Nenhum escritor criaria uma história de corrupção como essa porque teria de referir-se a incontáveis tipos penais, pois os personagens trafegam com desenvoltura no vasto leque da previsão legal, com predileção para aqueles que conceituam desvios de verbas públicas. Como se não bastasse apenas corromper e corromper-se, têm necessidade de ir além. Trocar de posição. De bandido, virar mocinho. Tentar transformar pessoas decentes em réus. Seria inacreditável se não fosse onde é e se fossem outras as pessoas.
 
Aristóteles não fez do homem um animal (ser) social. Apenas constatou isso.
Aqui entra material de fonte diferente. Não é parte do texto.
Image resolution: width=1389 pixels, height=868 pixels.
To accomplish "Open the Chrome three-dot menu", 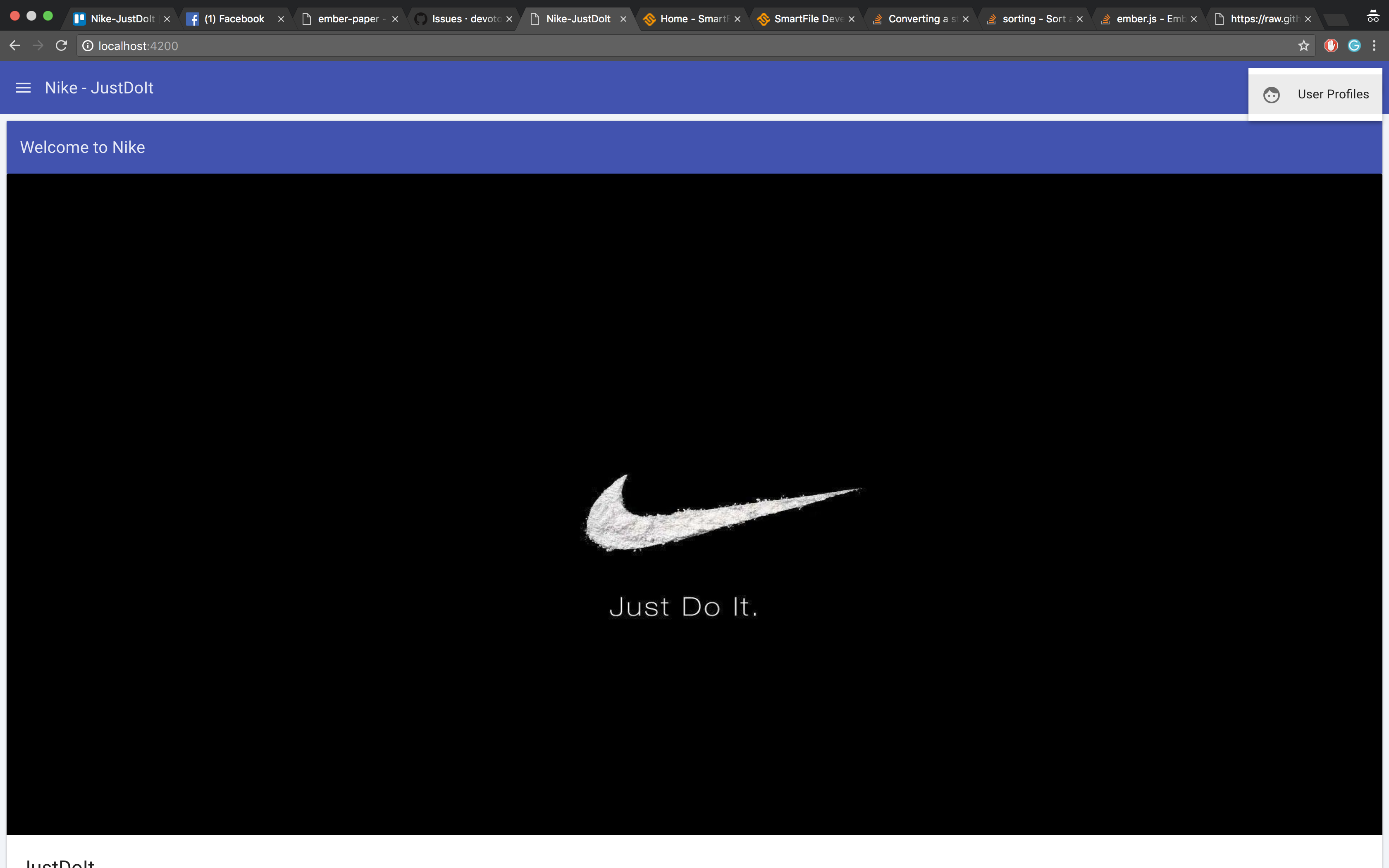I will [x=1374, y=46].
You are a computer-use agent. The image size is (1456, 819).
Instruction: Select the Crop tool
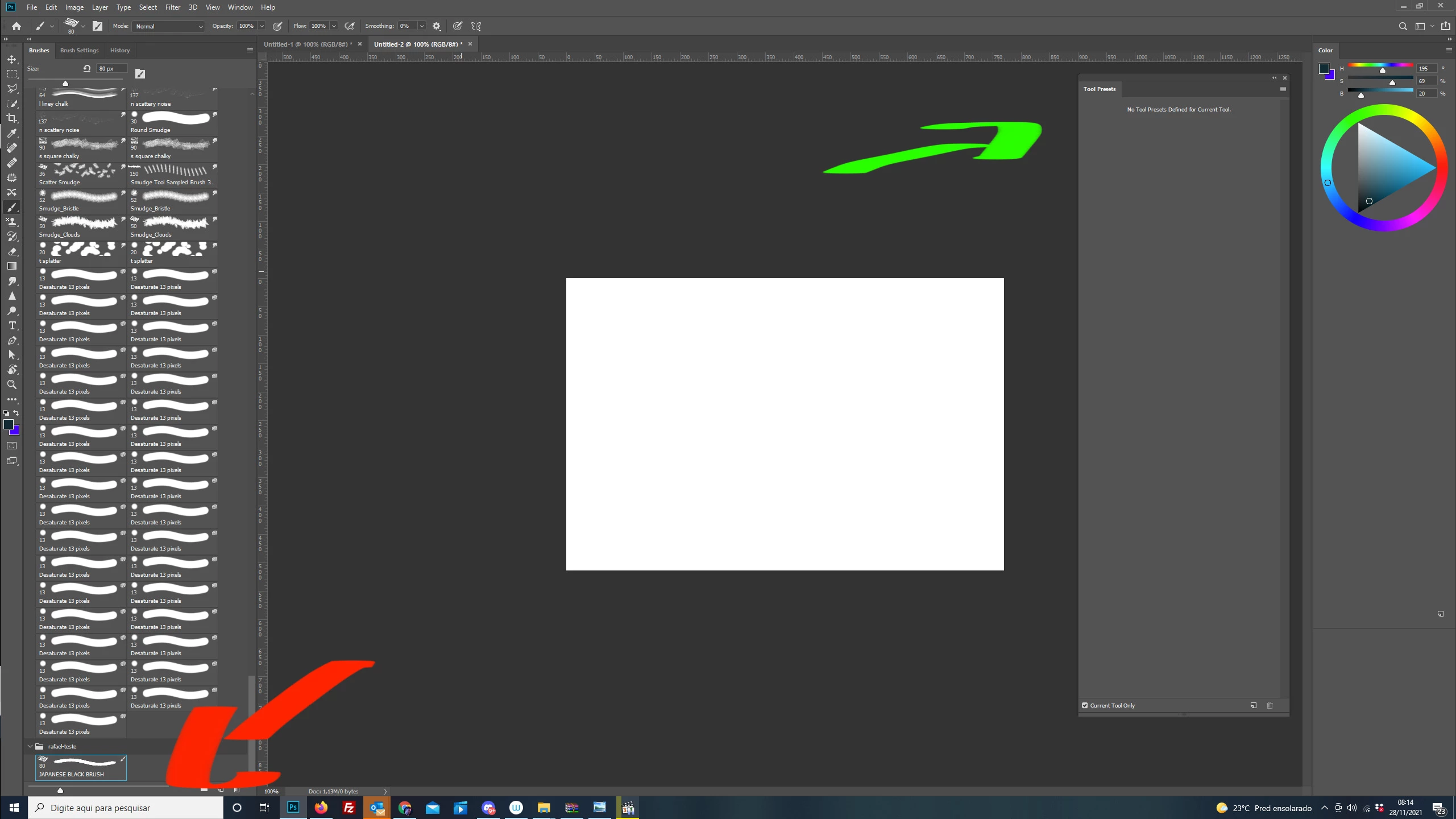point(12,118)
A evolução dessa necessidade e realidade gregárias culminou na idealização do estado, tratado por Maquiavel, Bodin, Hobbes, Rousseau, Locke, Kant, Kelsen, dentre outros, com a finalidade de que as pessoas pudessem se organizar e administrar-se. Para tanto, Montesquieu contribuiu com sua proposta de tripartição dos poderes: Legislativo, pelo qual o “povo”, por seus “representantes”, elaborariam as leis da própria convivência; o Executivo, para gerenciar o Estado; o Judiciário, para dirimir os conflitos entre as pessoas.
 
A presunção era de que aqueles que viessem a exercer as funções de tais poderes se pautassem pelas normas vigentes. Se as violassem, deveriam ser punidos, obviamente, pois a lei deve ser para todos, assim diziam os doutrinadores. Se, porém, os criminosos tomam conta dos poderes, os inimigos passam a ser os cidadãos de bem, aqueles que não se deixam cooptar ou seduzir pelos esquemas de corrupção dominantes.
 
Por coerência, portanto, o Estado não pode, para punir, violar ele próprio as normas do ordenamento jurídico nas quais está supostamente enquadrando alguém. Ou seja, delegado de polícia, promotor de justiça, juiz de direito, advogado, parlamentar, no exercício do direito de interrogar alguém, não deveriam, eles próprios, em razão desse direito, violar o direito alheio, quer seja na oitiva de perito, testemunha ou mesmo acusado.
   
Num Estado, porém, em que o crime organizado é quem elabora as normas e quem as interpreta, não deveriam causar surpresa os delírios da estupidez dos malfeitores. Esperar que agissem de forma diferente é pensar como o sapo, que acreditou no escorpião quando este lhe pediu carona para atravessar o lago e prometeu não o ferroar, pois morreria também. No meio do lago, o escorpião ferroou o sapo e esclareceu, diante da surpresa assustadora de que foi acometido o batráquio – É da minha natureza!
 
Não se tem notícia de que na fábula o escorpião sorri. No mundo real, o escorpião parece uma hiena, rindo de sua própria maldade, em êxtase desrespeitoso, não só para com aqueles a quem deveria interrogar com respeito, mas para com todas as pessoas decentes, pois presenciam atitudes destituídas do mínimo de educação por parte de quem deveria ter conduta revestida de dignidade e honra.
 
Isso, porém, é absolutamente impossível, pois não têm nenhum pudor. Sua natureza é avessa a valores morais, éticos e legais. Se alhures ser pego com a mão no cofre público é vergonhoso, na terra das hienas isso é mérito, revigora a audácia e confere até poderes para intimidar e ameaçar pessoas decentes. Tentar humilhá-las. Mas não conseguem. Não têm estatura moral para isso. Sua qualificação é a da sordidez e da canalhice. Tentam desqualificar aqueles aos quais não alcançam, com interrupções indevidas, ofensas e agressões gratuitas, sem se darem conta, no lamaçal da impunidade em que vivem, do papel ridículo que fazem.
 
Reagem irritados à voz serena do equilíbrio, com os únicos “argumentos” que têm: gritaria e  ofensa. Mal-educados, desinformados, autoritários e – pior - covardes, excitam-se provocando náuseas e nojo. Só não conseguem é mudar a realidade da qual eles não têm nenhuma dúvida: são corruptos, criminosos. Tentam destruir a boa reputação de quem a tem, por que a única que possuem é a de ladrões. Sabem que não adianta tentar parecer mocinhos. São bandidos. E assim morrerão. É o legado que optaram por deixar para seus filhos.